Marin debuts two-year Laura's Law pilot after years of resistance
Marin Independent Journal - 9/20/2018
Sept. 19--The Board of Supervisors this week received an update on Laura's Law, the newly implemented two-year pilot program that gives judges the authority to compel severely mentally ill people to seek treatment.
Jei Africa, the county's director of Behavioral Health, reported to the board on the program's rollout, which has had one referral since its launch Sept. 4.
"I really want to thank you for finally putting this program together after 11 long years," said Barbara Alexander of San Rafael, past president of Marin's chapter of the National Alliance of Mental Illness.
For more than a decade, Alexander and many Marin parents with mentally ill children implored the Marin County Board of Supervisors to implement the law.
Signed into law by Gov. Gray Davis in 2002, Assembly Bill 1421, also known as Laura's Law, gives local judges the authority to order severely mentally ill individuals to undergo outpatient treatment. The law was named after Laura Wilcox, a 19-year-old college sophomore who was killed in 2001 by a man who refused to accept psychiatric treatment.
Laura's Law targets those who are too ill to recognize they need treatment. While outpatient treatment can be ordered, medication cannot.
As recently as February 2016, Grant Colfax, director of the Department of Health and Human Services, remained opposed to implementation of the law, saying there was insufficient evidence to prove that programs such as Laura's Law are more effective than non-compulsory treatment approaches in use.
At Colfax's recommendation, supervisors opted instead to put more resources into mental health outreach teams. At the time, only Supervisor Damon Connolly supported implementation.
After that, Alexander and other Laura's Law advocates stepped up their lobbying efforts. They collected 11,000 signatures on a petition calling on supervisors to adopt the law and succeeded in making it an issue in the race for District 4 supervisor. Dennis Rodoni, who supported use of Laura's Law, won that race in November 2017, and Supervisor Judy Arnold, who faced her own race for re-election in June 2018, announced she had changed her position on the issue in January 2018, giving proponents the 3-2 majority they needed.
Alexander said that while she is grateful the county is rolling out a program, she is doubtful about the Department of Health and Human Services' enthusiasm.
In his report to supervisors Tuesday, Africa put the emphasis on how the county could minimize the number of court petitions necessary through use of "assertive engagement" with the mentally ill.

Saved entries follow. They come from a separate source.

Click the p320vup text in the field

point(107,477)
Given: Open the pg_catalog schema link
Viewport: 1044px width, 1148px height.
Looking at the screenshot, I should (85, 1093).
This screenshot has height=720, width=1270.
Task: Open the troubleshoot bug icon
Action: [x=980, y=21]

Africa said he had consulted with providers of mental health services in San Mateo and San Francisco, which adopted Laura's Law before Marin, and that was the key takeaway.
"We know that assertive engagement can decrease the number of court petitions," Africa told supervisors. "This really is the goal, to get people to voluntarily seek treatment."
After the meeting, Africa explained that under the assertive engagement he was talking about health practitioners would spend much longer, perhaps months, trying to convince mental health sufferers to accept treatment before proceeding with the court process.
Alexander said, "That is definitely a concern of ours. That so much time gets spent on engagement that the person never gets brought into court. There needs to be some policy on how many times you engage with someone before you try the court piece."
Even though the pilot program launched more than two weeks ago, there is no information about it available on the county's website. Africa said so far the county has received one referral.
Referrals may be made by family members over 18, an adult living with a severely mentally ill person, or a mental health caregiver. The phone number to call is 415-473-4321.
Africa told supervisors Tuesday he expects the number of referrals to vastly exceed the number of people who will qualify for the program under the law.
To be eligible, a person must be 18 or older, have serious and persistent mental illness, be unlikely to survive in the community without supervision, and have a history of refusing treatment.
In addition, the person's illness must have resulted in psychiatric hospitalization or incarceration two or more times within the past 36 months or have made threats or committed acts of serious and violent behavior towards themselves or others within the past 48 months.
Africa said the county initially estimated that only five Marin residents would need to go through the entire court process set out by Laura's Law over the two-year trial period, but now he said that number has been revised to 10 to 15.
Supervisor Katie Rice said the county is better prepared to make use of Laura's Law now than it was back in 2016 when she voted along with the board majority who opposed its adoption.
Rice said the county has built up its mental health services so that the people who fail to qualify under Laura's Law will be able to get more help regardless.